» **DATASET RECORDS**:
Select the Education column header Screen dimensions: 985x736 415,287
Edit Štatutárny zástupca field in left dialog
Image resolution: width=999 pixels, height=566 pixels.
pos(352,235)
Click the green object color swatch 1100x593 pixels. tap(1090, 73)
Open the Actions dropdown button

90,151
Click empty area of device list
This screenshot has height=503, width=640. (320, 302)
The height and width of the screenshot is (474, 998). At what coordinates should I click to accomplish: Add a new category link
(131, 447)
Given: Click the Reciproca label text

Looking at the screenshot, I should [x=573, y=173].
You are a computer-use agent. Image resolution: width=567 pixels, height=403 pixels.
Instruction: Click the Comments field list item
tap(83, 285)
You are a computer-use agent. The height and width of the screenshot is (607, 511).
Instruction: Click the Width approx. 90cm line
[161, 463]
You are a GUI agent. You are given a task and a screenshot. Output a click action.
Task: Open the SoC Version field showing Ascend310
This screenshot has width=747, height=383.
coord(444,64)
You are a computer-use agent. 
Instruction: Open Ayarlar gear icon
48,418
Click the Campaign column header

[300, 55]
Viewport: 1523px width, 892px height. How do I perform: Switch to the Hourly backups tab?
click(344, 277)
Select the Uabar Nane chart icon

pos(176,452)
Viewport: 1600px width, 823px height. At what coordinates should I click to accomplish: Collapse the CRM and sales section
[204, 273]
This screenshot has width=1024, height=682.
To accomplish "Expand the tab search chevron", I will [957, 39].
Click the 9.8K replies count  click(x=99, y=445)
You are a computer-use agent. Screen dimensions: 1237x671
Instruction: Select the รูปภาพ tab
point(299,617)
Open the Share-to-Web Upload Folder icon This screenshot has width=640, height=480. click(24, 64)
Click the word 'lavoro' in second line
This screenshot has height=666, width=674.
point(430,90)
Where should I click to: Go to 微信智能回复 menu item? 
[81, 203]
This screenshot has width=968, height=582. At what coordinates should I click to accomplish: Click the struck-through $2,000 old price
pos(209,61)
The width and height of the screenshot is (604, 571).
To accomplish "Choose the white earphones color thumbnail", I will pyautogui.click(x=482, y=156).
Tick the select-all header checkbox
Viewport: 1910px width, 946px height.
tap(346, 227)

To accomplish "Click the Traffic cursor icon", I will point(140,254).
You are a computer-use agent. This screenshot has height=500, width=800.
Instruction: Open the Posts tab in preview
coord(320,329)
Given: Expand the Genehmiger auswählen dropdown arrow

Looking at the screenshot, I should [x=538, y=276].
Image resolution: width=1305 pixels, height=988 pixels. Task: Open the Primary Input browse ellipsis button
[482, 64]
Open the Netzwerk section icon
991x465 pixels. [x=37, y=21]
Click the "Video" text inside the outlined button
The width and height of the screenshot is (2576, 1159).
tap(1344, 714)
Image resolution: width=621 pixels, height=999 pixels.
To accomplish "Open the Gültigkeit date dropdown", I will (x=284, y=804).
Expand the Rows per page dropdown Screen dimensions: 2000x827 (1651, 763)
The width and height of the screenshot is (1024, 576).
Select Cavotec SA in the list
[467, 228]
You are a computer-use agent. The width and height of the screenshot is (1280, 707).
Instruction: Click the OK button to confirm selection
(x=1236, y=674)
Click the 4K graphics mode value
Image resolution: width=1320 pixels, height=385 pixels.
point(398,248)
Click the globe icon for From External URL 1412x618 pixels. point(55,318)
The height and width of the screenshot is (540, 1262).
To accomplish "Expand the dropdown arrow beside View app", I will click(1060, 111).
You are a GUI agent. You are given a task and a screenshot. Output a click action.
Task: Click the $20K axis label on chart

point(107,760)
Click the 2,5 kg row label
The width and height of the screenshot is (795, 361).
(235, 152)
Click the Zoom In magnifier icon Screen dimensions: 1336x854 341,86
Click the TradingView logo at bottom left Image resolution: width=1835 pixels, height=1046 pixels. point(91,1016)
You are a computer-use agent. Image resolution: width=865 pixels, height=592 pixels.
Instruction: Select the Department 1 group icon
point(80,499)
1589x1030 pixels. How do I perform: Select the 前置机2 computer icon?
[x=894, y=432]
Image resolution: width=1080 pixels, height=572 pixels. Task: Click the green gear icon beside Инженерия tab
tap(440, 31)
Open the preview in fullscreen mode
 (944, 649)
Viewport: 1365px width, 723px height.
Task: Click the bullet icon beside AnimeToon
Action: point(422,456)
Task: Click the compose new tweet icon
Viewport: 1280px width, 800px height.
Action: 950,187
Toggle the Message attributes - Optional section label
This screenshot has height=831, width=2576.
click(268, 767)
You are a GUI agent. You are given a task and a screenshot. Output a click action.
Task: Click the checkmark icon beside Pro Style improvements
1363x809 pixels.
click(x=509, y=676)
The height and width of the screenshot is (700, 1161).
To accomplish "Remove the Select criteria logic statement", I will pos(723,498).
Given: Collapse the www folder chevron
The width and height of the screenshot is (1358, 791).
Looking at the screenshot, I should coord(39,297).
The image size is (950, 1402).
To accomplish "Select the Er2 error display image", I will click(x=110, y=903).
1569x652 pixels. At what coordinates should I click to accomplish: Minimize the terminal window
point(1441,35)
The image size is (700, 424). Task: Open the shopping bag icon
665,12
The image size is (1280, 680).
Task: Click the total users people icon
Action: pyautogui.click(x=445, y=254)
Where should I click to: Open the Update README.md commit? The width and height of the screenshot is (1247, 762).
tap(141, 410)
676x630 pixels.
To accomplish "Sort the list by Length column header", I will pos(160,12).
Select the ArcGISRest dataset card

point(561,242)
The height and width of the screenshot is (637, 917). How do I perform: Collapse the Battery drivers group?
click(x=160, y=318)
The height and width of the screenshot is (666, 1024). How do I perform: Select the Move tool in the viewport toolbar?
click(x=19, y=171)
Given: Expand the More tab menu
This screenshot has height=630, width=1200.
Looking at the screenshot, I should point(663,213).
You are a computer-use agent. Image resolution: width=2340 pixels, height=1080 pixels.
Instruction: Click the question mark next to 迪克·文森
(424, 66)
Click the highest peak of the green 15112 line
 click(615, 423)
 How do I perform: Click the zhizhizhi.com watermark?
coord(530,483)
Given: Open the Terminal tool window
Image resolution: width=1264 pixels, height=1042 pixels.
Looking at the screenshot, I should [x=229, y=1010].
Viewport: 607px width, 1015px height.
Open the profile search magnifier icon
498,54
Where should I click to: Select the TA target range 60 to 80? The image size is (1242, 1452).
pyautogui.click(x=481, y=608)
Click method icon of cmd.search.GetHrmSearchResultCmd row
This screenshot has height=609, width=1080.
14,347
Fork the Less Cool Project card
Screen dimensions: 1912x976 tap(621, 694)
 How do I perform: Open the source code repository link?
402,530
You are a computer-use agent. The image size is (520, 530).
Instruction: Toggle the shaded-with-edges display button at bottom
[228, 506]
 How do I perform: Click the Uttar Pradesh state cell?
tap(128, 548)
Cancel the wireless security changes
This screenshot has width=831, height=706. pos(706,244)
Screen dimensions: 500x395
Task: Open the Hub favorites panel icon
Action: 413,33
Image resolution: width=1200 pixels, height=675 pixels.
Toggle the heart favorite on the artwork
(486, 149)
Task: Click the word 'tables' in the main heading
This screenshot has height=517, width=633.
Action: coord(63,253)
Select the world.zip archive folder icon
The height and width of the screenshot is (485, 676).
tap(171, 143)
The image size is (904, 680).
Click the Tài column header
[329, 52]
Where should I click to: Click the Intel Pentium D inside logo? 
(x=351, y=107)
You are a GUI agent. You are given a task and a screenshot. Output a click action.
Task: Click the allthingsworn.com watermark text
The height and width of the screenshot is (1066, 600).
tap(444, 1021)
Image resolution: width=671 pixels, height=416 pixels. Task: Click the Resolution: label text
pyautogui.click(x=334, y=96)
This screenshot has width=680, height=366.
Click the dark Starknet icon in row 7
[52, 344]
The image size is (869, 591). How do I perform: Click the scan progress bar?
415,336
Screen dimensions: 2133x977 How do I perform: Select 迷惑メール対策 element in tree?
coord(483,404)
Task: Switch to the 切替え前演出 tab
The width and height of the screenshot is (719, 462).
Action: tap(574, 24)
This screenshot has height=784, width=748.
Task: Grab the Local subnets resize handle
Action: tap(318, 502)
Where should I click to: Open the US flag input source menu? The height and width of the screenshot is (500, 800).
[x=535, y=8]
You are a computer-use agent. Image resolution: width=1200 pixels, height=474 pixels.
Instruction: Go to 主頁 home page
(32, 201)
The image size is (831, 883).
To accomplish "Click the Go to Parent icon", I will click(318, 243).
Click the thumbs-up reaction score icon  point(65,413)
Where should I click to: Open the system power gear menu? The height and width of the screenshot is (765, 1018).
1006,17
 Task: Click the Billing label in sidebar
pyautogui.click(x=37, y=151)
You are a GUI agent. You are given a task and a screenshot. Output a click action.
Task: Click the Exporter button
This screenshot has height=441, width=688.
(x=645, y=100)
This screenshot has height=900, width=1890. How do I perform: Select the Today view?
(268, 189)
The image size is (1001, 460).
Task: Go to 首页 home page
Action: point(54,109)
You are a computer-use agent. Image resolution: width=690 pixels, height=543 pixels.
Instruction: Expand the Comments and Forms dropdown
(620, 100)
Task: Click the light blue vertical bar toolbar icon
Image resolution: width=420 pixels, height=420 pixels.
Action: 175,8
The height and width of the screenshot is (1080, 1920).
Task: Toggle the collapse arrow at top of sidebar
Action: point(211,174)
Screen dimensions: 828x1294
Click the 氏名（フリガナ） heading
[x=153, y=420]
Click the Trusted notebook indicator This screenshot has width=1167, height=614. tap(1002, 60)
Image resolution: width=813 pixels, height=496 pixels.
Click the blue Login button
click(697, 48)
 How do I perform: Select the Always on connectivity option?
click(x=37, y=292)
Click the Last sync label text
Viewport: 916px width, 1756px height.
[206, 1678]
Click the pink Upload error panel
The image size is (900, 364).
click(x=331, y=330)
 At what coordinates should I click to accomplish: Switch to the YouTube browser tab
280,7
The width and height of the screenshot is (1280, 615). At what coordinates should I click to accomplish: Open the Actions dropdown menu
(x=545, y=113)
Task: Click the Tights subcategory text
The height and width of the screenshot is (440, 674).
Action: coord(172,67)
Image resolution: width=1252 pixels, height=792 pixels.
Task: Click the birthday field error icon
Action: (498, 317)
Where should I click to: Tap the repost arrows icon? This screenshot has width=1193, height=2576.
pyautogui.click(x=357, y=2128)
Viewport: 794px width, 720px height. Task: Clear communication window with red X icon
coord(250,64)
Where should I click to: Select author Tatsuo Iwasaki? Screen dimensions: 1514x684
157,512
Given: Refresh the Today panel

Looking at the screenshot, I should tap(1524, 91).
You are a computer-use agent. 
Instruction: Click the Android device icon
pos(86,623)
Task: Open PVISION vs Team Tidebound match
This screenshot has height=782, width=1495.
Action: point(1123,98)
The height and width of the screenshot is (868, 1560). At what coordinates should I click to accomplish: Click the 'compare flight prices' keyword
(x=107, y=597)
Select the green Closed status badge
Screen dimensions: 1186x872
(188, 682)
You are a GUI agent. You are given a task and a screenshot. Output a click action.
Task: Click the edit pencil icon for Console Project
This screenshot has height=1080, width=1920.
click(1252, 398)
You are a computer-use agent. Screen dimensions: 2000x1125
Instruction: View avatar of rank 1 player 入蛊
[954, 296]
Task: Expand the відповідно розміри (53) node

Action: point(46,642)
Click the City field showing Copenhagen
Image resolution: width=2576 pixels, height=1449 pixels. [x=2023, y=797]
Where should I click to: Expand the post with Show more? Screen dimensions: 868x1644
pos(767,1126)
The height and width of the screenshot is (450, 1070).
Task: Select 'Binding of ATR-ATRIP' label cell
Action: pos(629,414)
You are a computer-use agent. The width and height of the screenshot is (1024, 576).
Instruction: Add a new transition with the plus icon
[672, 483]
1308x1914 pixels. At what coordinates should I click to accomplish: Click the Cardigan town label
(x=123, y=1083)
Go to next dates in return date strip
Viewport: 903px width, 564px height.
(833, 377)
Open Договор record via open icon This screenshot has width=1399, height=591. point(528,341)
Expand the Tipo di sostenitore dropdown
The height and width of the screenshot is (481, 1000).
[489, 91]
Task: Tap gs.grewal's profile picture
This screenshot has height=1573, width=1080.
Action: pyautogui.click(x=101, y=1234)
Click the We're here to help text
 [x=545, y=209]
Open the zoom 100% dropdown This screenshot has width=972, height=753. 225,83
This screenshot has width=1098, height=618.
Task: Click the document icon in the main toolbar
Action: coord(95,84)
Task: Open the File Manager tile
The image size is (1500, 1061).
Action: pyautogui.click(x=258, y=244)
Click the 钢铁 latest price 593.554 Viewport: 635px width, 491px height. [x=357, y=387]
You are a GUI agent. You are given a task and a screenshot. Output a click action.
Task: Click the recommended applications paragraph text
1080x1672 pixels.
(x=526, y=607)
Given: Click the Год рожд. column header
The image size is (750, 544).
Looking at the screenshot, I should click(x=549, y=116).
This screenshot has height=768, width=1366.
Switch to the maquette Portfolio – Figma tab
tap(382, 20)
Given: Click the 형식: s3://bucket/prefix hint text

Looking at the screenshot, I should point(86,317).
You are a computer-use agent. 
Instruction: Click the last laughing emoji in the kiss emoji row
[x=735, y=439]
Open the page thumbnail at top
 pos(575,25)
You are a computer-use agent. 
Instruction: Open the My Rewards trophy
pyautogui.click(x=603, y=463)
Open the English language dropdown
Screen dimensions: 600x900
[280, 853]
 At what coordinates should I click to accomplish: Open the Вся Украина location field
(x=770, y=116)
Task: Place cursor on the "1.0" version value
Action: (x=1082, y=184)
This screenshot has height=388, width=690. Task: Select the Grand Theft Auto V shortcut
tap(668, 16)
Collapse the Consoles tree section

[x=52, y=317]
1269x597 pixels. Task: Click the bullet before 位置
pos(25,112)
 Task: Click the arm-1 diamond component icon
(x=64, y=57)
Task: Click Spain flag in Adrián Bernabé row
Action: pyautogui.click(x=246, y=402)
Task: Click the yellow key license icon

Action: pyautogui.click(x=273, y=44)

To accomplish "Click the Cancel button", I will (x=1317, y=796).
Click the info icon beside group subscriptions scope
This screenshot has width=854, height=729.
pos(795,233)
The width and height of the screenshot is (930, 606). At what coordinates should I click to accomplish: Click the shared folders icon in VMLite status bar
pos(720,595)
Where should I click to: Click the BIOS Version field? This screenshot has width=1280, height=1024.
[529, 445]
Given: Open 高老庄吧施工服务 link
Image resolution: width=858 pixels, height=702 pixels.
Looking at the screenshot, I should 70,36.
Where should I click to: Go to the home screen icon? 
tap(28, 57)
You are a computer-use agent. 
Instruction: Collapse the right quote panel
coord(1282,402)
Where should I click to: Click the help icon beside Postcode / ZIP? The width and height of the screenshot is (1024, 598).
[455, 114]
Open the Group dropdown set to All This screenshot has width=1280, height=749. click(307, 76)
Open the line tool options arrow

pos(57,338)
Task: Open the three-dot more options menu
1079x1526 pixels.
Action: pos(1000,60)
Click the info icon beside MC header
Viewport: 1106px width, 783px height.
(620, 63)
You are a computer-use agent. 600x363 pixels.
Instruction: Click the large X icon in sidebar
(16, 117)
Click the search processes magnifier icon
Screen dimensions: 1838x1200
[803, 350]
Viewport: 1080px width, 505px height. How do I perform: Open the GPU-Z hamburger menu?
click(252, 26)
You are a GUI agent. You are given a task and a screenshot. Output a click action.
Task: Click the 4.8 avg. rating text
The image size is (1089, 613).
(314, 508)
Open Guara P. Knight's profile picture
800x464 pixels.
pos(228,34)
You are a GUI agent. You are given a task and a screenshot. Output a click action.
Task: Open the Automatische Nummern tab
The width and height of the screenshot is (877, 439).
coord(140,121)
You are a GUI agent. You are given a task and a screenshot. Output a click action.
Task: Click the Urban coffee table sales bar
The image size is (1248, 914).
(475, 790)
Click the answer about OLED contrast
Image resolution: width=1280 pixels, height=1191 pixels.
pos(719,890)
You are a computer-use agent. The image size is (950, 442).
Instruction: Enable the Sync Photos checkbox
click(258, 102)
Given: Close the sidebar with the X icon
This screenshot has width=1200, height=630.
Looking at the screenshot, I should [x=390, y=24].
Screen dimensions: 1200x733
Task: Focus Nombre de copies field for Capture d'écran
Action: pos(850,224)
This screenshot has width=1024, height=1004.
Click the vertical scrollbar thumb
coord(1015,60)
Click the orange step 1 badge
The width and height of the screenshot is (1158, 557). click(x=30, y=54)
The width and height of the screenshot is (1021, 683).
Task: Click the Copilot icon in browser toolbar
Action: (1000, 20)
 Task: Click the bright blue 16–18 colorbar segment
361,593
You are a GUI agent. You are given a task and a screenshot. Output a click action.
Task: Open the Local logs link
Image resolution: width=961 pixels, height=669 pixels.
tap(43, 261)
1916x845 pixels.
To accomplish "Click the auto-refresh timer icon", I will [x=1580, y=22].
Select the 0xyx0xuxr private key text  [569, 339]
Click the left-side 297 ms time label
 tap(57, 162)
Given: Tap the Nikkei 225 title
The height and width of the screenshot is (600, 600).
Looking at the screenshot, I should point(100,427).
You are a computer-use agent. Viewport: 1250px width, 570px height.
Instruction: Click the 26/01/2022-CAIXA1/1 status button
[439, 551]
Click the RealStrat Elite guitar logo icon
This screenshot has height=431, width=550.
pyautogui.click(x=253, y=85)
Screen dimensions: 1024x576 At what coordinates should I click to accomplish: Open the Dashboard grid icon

» **ASSIGNMENT**: What is needed is a single number: how many lines of the data contain the word "chevron".

» **ANSWER FOR THE TASK**: 2